To take effect next year (if the measure is enacted), Budget 2015 proposes an exemption from certain withholding requirements on payments from “qualifying non-resident employers” to “qualifying non-resident employees” in respect of employment income earned in Canada. At a high-level, this means that nonCanadian resident employers that are resident in a country with which Canada has a tax treaty will not have to make withholdings on account of Canadian income tax on payments made to a non-resident employee in respect employment services performed in Canada if the employee (i) is exempt from Canadian income tax in respect of the payment because of a tax treaty, and (ii) is not in Canada for 90 or more days in any 12-month period that includes the time of the applicable payment.

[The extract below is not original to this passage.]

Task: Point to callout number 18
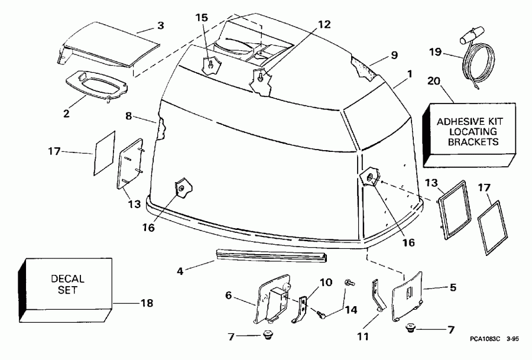146,303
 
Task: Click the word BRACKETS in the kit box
472,142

This is a long-overdue measure that will save us the embarrassment of telling our non-resident and multinational clients that they are technically required to make the aforementioned withholdings regardless of how briefly the non-resident employee is in Canada and regardless that the employee will be exempt from Canadian tax because of a tax treaty. More importantly, the measure will ease the administrative burden on non-resident businesses (or eliminate the unease of intentional noncompliance with the current technical withholding requirements) and will avoid the prospect of “double deductions” (home and source country) from an employee’s pay.

To qualify for the exemption, the non-resident employer must (i) not carry on business through a Canadian permanent establishment of the employer in the relevant fiscal period, and (ii) must make certain filings to become certified and be so certified at the time of the applicable payment. Further, non-resident employers will continue to have reporting obligations with respect to amounts paid to its employees and, subject to a due diligence defence, will be liable for withholdings to the extent that the non-resident employees were not in fact qualifying non-resident employees.

If these measures are enacted, multinational groups may wish to rethink putting a non-resident employee of a foreign member of the group onto the payroll of a Canadian member for the period in which the employee is working in Canada (as is often done to avoid Canadian filing obligations for the foreign member).